» Your instructions: Print exactly the lines from the one containing "1568x755 pixels. At" through the last line of the entries below; the pictures stay out of the copy.

» Provided data:
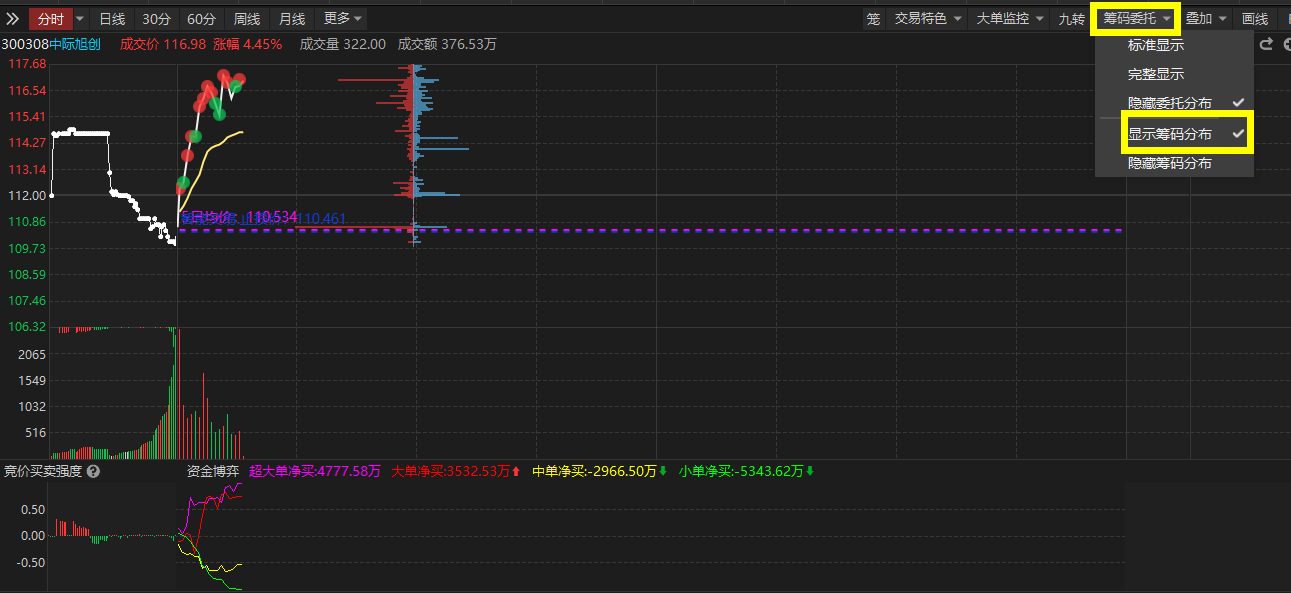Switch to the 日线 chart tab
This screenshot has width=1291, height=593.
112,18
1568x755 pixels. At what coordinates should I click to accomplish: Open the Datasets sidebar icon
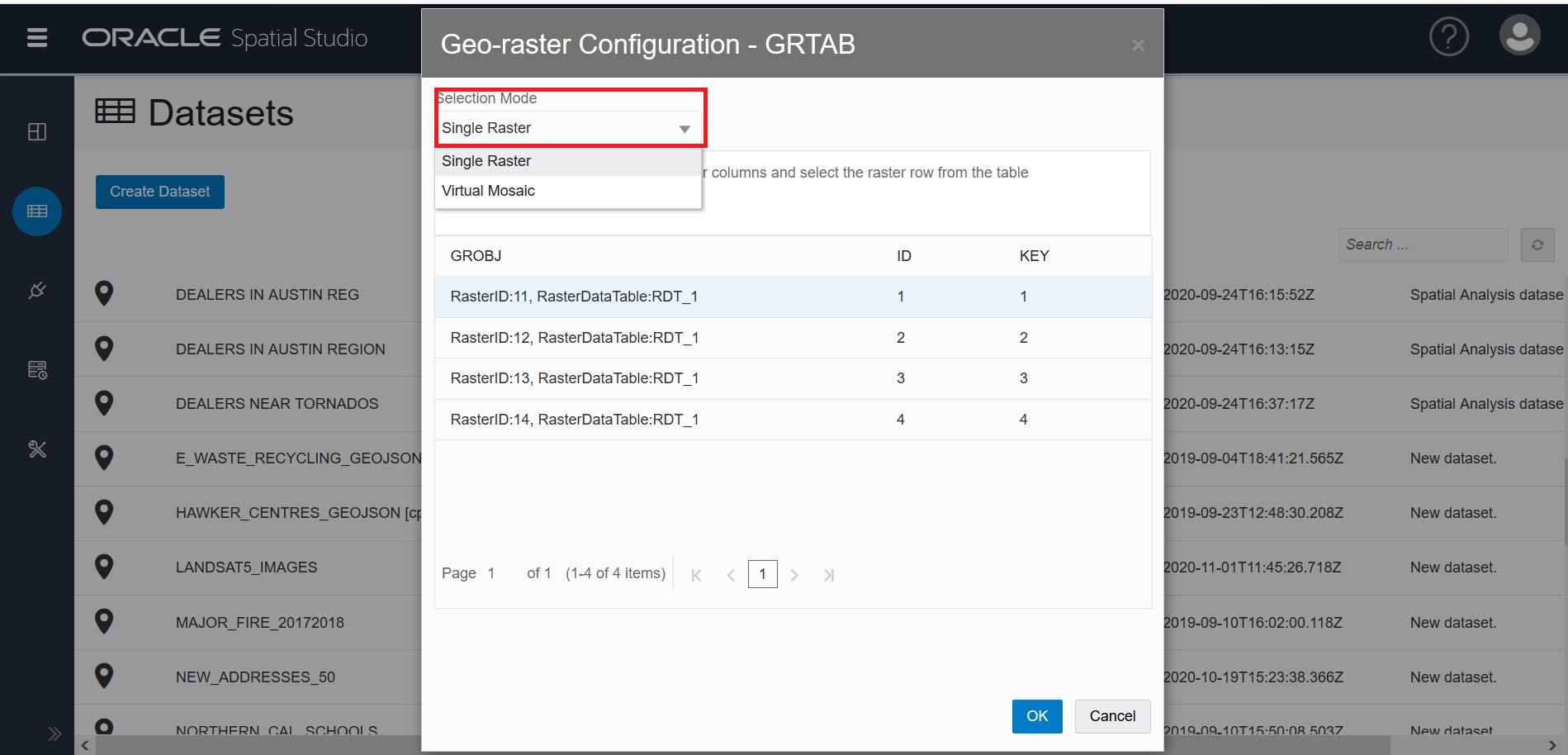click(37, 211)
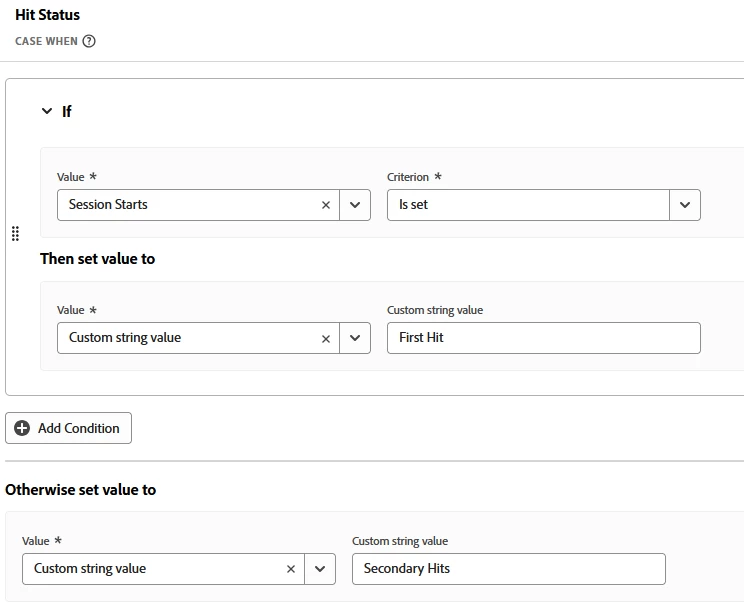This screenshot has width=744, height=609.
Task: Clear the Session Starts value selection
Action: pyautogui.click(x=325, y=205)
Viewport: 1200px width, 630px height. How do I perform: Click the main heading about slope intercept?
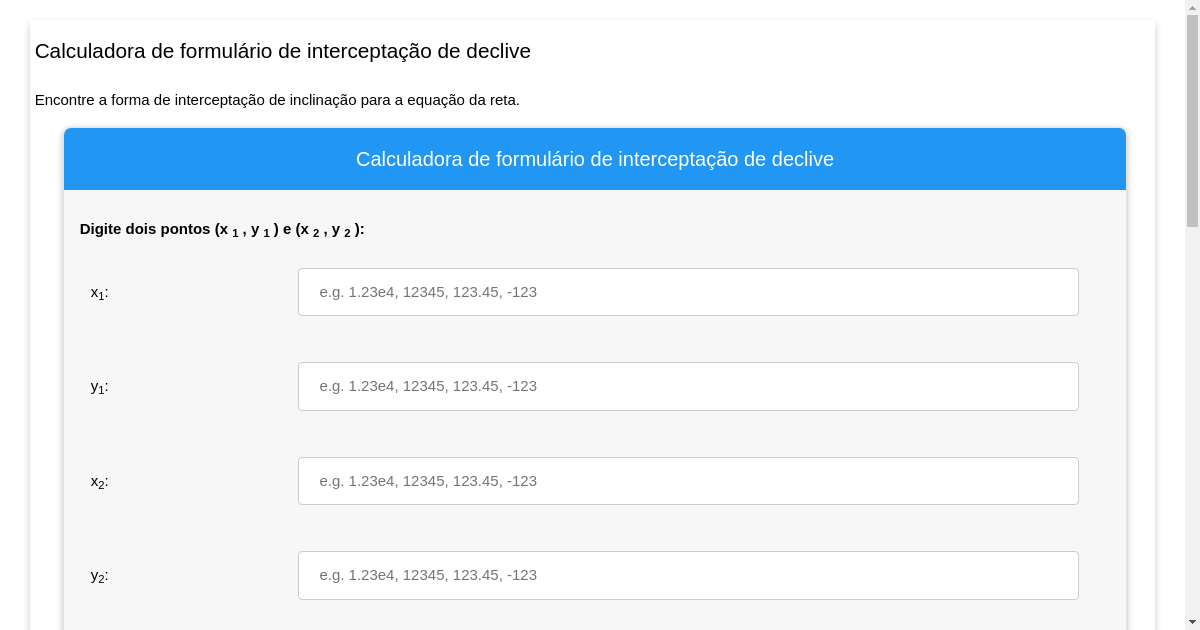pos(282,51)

» Answer space:
1568x755 pixels. At what coordinates should I click to accomplish: Open the Datasets sidebar icon
click(37, 211)
This screenshot has width=744, height=609.
Task: Clear the Session Starts value selection
Action: pyautogui.click(x=325, y=205)
Viewport: 1200px width, 630px height. How do I perform: Click the main heading about slope intercept?
pos(282,51)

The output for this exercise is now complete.